BEGIN Source information

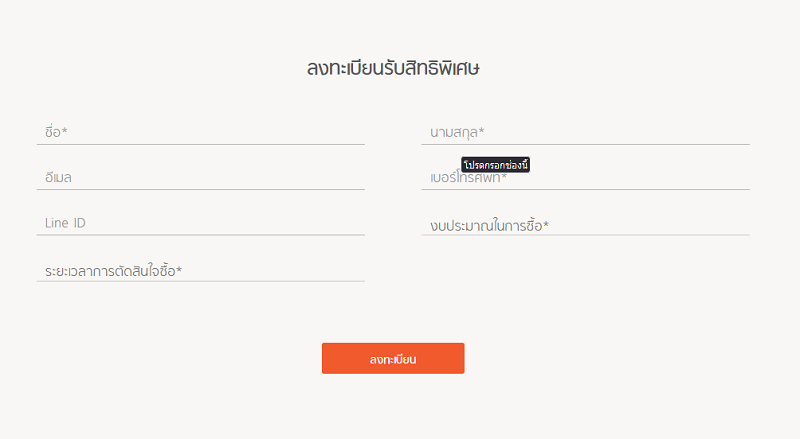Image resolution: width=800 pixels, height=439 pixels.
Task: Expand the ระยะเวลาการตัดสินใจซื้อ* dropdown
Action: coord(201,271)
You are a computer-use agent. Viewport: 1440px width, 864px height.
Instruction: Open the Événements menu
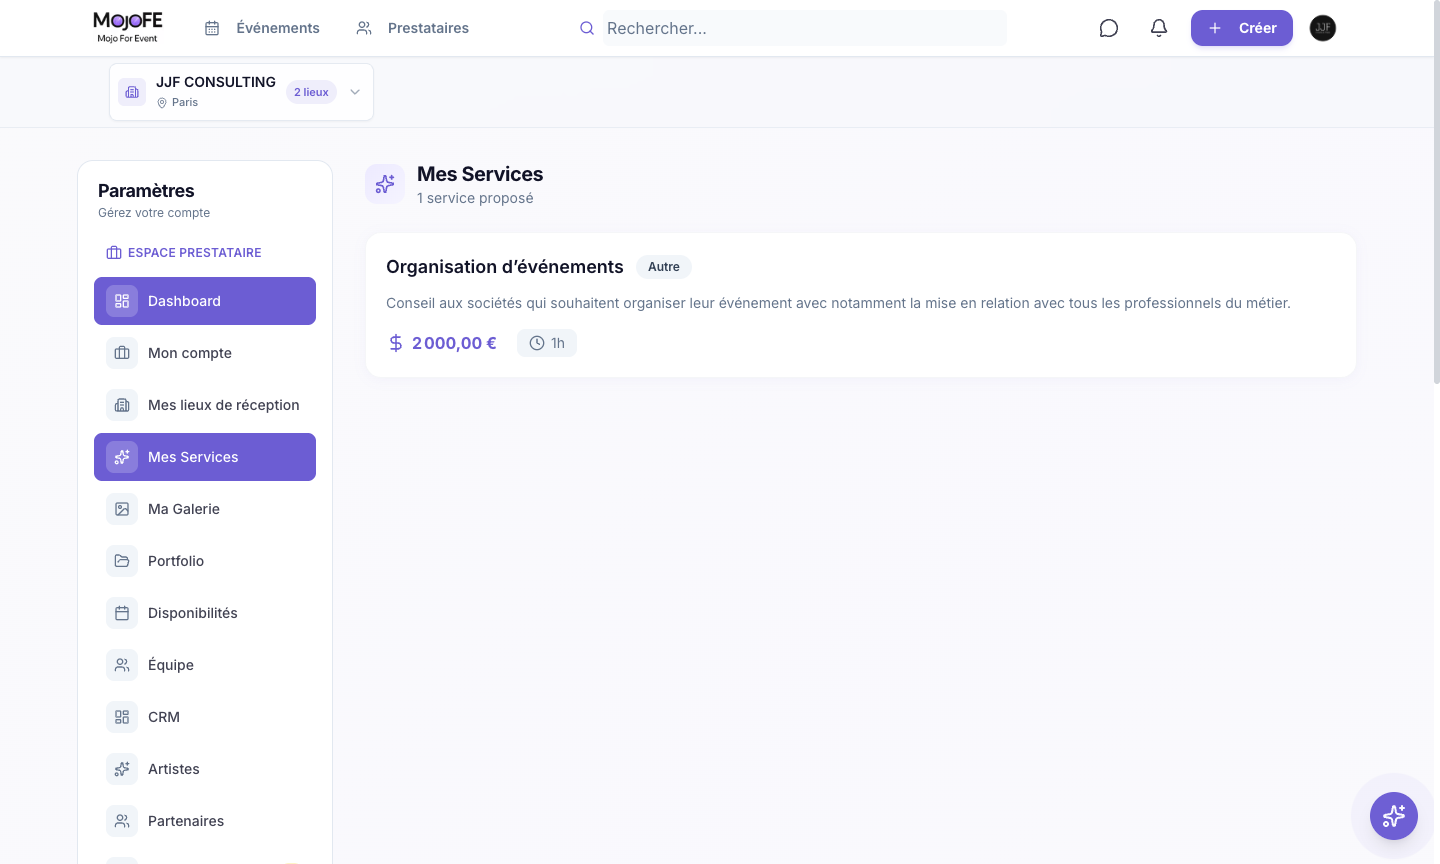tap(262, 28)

END Source information

## Work instruction
Using the listing above, copy every line from the line containing "You are a computer-use" through the last one, both included, and no other lines. Pictures stay out.

## Reply to the exercise
You are a computer-use agent. Viewport: 1440px width, 864px height.
Instruction: Open the Événements menu
tap(262, 28)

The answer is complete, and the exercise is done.